▶ Task instructions
Each line in the entries below that holds the string "will" must be copied.

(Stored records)
..........
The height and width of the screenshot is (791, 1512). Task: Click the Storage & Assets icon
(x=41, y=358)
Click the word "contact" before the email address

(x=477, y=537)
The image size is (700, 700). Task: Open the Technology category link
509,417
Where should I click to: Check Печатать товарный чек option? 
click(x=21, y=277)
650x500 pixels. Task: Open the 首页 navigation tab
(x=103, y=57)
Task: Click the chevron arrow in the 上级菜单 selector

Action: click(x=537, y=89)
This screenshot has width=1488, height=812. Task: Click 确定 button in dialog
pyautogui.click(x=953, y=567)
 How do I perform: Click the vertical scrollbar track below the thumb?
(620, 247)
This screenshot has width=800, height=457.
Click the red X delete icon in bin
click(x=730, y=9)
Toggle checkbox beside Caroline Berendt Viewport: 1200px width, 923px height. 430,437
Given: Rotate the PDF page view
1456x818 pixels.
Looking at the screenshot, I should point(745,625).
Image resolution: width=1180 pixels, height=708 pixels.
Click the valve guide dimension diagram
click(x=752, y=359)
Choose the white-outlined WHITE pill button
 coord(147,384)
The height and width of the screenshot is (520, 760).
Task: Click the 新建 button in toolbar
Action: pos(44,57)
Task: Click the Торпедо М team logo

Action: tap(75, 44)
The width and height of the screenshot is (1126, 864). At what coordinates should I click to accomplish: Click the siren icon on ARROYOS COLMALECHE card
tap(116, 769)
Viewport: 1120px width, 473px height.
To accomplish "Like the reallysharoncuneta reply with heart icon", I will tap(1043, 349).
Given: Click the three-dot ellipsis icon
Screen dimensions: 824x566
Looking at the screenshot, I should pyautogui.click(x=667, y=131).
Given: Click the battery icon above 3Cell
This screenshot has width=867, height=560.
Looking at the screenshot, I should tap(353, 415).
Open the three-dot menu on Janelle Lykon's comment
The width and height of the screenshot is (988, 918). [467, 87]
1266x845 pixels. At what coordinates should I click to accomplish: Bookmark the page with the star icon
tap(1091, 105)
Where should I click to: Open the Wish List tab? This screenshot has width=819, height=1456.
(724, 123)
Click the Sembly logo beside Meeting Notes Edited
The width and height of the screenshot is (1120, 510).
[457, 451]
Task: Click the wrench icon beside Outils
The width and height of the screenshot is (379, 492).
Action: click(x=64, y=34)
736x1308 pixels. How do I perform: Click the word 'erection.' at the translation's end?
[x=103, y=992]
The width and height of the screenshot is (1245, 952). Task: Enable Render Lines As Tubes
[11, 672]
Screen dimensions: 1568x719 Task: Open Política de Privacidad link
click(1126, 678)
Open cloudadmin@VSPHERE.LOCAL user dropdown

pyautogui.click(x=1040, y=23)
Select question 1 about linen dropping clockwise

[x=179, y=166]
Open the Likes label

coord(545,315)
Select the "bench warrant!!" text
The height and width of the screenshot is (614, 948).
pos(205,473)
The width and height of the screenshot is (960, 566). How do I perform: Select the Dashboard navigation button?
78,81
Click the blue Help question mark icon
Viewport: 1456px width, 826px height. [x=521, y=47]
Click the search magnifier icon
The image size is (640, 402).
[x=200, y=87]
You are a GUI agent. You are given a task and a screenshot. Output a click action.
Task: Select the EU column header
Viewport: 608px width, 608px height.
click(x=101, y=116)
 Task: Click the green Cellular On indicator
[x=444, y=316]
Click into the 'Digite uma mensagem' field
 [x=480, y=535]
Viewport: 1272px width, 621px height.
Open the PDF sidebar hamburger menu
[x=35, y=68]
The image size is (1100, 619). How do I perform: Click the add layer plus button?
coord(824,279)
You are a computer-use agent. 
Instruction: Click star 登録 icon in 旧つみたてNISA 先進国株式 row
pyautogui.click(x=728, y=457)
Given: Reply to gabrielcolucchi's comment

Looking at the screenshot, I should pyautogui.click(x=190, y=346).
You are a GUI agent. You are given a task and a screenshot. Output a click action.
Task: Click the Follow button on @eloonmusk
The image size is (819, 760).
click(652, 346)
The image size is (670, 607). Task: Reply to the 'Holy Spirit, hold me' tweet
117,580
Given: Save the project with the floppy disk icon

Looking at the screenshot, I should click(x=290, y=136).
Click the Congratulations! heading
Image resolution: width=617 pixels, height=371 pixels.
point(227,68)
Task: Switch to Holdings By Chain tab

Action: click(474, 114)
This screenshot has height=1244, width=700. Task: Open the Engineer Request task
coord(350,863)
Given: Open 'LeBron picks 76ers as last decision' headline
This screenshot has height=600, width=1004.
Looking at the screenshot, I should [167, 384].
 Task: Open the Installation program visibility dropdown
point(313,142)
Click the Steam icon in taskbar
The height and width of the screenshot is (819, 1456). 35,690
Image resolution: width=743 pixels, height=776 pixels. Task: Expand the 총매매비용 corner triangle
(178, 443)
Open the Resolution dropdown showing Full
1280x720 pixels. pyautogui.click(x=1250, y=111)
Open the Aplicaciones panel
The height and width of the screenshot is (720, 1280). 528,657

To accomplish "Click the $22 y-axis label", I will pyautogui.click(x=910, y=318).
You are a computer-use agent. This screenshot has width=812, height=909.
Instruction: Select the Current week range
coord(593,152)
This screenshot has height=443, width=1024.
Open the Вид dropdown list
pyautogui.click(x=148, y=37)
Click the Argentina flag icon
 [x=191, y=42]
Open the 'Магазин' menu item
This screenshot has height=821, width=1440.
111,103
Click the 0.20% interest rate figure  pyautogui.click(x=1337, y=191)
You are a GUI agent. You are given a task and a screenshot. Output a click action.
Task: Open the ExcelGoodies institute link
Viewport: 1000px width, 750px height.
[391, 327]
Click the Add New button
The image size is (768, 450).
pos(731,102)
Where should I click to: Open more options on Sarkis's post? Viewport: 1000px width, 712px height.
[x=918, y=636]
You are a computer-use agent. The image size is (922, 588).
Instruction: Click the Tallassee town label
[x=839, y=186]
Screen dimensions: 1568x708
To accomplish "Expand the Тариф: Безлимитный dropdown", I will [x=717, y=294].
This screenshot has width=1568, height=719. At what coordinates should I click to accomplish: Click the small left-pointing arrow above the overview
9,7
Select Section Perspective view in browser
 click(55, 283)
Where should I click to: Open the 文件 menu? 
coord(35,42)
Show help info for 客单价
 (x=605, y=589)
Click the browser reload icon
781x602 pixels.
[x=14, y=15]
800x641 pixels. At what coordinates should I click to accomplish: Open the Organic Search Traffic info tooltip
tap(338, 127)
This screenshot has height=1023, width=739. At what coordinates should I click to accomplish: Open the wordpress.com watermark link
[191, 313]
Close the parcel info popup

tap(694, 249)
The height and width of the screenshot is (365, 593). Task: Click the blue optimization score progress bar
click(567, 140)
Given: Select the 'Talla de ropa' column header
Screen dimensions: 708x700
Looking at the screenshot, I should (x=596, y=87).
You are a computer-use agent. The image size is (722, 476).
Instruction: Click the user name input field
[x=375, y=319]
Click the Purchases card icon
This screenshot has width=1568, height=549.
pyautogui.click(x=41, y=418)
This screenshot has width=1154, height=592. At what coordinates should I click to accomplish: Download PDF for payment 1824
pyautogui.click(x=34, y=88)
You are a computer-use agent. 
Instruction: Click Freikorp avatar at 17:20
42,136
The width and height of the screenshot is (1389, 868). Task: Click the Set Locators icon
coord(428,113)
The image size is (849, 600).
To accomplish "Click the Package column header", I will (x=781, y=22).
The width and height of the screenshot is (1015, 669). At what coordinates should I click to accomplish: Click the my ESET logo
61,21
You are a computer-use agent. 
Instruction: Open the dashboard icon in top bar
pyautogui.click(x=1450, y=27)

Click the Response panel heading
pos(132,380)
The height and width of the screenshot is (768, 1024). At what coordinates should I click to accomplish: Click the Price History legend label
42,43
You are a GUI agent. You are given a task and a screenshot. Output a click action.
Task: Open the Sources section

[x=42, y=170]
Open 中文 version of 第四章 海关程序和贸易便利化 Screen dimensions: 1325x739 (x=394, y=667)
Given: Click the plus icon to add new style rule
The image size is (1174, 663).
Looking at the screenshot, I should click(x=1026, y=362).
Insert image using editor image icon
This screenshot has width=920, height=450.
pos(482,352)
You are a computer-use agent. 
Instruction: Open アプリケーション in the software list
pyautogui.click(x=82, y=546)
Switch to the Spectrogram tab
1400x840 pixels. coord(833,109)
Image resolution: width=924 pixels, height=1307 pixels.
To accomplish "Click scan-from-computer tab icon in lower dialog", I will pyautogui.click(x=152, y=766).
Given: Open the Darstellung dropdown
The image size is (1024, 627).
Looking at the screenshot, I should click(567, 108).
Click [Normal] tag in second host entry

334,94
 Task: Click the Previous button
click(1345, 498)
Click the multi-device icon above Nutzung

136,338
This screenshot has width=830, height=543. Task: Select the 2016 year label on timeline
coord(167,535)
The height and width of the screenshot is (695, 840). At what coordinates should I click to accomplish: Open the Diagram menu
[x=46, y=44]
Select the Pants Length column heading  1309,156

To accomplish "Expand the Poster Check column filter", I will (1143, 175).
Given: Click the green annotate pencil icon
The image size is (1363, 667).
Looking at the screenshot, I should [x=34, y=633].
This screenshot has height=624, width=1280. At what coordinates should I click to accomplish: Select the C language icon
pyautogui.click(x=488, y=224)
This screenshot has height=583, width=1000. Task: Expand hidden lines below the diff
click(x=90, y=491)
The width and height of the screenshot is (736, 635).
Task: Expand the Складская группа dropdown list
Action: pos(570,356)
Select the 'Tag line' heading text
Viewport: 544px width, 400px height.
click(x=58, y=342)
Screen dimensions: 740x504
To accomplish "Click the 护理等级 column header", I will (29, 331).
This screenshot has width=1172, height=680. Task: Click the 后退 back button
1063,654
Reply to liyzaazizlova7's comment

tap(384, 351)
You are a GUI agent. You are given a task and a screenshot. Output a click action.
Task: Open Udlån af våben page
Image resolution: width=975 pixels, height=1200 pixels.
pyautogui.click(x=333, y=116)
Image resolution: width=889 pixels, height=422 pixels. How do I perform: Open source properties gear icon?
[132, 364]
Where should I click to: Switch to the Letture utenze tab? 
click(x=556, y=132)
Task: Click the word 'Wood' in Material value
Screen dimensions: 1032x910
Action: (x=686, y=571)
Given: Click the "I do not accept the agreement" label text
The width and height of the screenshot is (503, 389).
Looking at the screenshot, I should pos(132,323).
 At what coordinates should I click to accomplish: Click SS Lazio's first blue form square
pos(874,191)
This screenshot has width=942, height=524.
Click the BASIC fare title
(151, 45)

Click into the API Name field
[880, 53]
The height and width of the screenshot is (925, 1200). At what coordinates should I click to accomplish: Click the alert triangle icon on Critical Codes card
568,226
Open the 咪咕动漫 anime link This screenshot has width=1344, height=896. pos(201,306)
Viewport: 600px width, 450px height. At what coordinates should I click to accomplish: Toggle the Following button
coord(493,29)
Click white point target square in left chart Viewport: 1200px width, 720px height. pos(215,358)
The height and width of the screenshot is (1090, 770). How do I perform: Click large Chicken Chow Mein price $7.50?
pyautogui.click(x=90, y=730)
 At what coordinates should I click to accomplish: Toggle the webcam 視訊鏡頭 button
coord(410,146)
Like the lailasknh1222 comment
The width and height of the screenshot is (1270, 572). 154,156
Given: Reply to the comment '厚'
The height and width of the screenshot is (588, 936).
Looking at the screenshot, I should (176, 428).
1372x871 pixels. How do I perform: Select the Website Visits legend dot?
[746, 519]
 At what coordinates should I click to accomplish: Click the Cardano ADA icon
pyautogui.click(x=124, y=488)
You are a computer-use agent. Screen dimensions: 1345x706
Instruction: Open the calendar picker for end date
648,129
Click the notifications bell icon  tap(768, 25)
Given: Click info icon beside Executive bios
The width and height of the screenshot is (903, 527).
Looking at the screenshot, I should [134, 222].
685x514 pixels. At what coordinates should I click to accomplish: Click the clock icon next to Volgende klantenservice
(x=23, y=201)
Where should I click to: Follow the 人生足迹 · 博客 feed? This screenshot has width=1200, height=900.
..........
▶ Result for this exercise
To accomplish "Like the reallysharoncuneta reply with heart icon", I will tap(1043, 349).
To accomplish "Click the $22 y-axis label", I will pyautogui.click(x=910, y=318).
To accomplish "Expand the Тариф: Безлимитный dropdown", I will [x=717, y=294].
To accomplish "Click the Package column header", I will (x=781, y=22).
To accomplish "Click scan-from-computer tab icon in lower dialog", I will pyautogui.click(x=152, y=766).
To accomplish "Expand the Poster Check column filter", I will (1143, 175).
To accomplish "Click the 护理等级 column header", I will (29, 331).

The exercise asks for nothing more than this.